In a broader context, every person should think very carefully about any commitment he is about to make. Making a commitment means you are venturing into the future. Who can predict the future? Things in the future may be different than they are today. Don’t do it unless there is a good reason for it.
יח = אָדָם חֲסַר לֵב תּוֹקֵעַ כָּף עֹרֵב עֲרֻבָּה לִפְנֵי רֵעֵהוּ
(18) A man who lacks wisdom makes a commitment
to guarantee a loan for his friend.
This proverb describes the commitment to guarantee a loan as the act of an unwise person. He is unwise because he has not given sufficient thought to the possibility that he is exposing himself to an unexpected debt.
The implication is that before making any kind of commitment a person needs to give careful consideration to the likelihood of his having to fulfill that commitment and the potential difficulty that he may have in meeting that obligation.
(18) A man shows that he lacks wisdom — אָדָם חֲסַר לֵב
if he makes a commitment — תּוֹקֵעַ כָּף
to guarantee a loan — עֹרֵב עֲרֻבָּה.
for his friend — לִפְנֵי רֵעֵהוּ
The unwise person in this case is described as a חֲסַר לֵב, deficient heart. The word “heart” refers to the inner mind that directs a person’s actions. A person with self-control has trained his heart to be guided by his wisdom. He is then referred to as a chacham lev (wise of heart). Without this guidance, the person is free to follow the mood of the moment. He is then said to have a deficient heart.
In describing the making of a commitment, Mishlei uses the phrase תּוֹקֵעַ כָּף, handshake, because a handshake is normally an act of friendship, an act which is surrounded by good will. However, Mishlei alerts us to the potential for tragedy that can arise out of a simple handshake.
Mishlei speaks of making a commitment for his friend using the word לִפְנֵי, “in the presence of”. This emphasizes the friend’s goodwill and gratitude which is drawing the guarantor into his commitment.

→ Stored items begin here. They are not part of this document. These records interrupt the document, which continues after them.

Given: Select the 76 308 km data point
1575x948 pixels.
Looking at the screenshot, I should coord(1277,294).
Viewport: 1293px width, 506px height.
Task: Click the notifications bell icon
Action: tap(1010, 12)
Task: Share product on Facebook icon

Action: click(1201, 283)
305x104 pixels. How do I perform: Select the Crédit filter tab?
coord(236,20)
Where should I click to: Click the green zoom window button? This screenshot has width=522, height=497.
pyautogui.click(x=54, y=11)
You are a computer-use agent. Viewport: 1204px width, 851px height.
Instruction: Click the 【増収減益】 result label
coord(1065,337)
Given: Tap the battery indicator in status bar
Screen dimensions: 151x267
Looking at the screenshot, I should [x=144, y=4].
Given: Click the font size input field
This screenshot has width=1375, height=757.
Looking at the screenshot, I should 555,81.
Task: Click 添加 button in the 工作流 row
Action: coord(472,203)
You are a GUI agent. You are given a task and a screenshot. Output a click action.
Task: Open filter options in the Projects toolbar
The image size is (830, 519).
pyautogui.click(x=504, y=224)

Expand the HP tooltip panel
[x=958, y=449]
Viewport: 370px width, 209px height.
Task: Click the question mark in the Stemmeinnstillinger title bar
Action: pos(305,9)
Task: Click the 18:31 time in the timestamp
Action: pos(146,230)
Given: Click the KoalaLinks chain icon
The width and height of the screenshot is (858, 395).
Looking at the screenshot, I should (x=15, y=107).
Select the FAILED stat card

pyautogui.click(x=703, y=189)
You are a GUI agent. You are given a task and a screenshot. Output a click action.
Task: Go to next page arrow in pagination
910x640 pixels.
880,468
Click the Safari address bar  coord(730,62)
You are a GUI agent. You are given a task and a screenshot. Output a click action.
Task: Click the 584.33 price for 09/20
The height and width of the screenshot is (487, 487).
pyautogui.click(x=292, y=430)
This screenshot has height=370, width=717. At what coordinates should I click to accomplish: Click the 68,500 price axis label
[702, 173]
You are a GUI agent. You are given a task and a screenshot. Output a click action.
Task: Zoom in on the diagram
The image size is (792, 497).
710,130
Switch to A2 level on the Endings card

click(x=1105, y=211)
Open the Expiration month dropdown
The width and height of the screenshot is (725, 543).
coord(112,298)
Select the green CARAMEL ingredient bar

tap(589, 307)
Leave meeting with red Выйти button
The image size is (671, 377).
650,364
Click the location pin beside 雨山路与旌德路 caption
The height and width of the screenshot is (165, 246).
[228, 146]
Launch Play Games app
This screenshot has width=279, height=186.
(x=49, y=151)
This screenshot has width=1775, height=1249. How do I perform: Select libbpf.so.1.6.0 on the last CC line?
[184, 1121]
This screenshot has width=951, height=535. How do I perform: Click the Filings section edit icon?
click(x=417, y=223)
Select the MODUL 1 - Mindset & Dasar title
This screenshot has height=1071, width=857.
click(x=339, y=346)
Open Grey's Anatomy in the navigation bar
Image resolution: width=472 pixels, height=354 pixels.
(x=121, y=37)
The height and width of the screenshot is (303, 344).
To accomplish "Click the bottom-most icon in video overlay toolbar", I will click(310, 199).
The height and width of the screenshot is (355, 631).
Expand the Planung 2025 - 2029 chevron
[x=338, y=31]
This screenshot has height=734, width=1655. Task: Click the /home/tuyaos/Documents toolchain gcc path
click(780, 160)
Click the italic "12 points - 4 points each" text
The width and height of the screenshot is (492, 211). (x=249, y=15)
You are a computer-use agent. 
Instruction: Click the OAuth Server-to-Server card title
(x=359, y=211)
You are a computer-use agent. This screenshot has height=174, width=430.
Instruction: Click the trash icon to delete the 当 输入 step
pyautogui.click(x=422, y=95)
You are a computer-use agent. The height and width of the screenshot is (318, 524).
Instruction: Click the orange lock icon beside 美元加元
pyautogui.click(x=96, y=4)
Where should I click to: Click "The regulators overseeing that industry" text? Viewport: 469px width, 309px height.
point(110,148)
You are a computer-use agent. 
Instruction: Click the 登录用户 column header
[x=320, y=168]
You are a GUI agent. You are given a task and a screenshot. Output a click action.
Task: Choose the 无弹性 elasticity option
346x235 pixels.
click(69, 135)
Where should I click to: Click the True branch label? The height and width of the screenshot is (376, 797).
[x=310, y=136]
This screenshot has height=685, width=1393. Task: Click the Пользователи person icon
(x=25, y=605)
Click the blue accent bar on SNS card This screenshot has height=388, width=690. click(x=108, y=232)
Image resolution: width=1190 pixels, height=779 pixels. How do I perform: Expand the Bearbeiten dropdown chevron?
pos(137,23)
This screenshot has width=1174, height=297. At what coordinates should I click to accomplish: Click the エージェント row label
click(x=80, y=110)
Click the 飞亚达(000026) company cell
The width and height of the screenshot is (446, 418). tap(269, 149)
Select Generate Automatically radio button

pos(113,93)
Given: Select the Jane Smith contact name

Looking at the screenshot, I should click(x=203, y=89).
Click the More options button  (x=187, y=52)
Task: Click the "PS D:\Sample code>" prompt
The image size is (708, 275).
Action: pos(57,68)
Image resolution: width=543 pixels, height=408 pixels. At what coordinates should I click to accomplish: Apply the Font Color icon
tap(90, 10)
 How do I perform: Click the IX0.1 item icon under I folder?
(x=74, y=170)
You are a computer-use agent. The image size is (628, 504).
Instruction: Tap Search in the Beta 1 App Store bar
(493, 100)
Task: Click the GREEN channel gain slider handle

 In the previous proverb (17-17) Mishlei had praised the faithful quality of a
loving friendship. But he now reminds us that it is unwise even for such a good friend to take responsibility for his friend’s business debts and commitments. Doing so is to act without anticipating the future. (מלבים)
 One may be embarrassed to refuse a friend’s request to guarantee a loan. But if he anticipates that the friend’s inability to pay the loan will lead to anger and disappointment, the course of wisdom is not to be ashamed to refuse a favor when common sense dictates that it may very well end the friendship. (רבינו יונה)
 The proverb may also be understood as referring to an unwise person who commits himself to befriend a sinner. He needs to be careful not to imply support of the sinner’s sinful conduct. The new commitment is then unwise because it violates his prior commitment to Hashem. (רש”י)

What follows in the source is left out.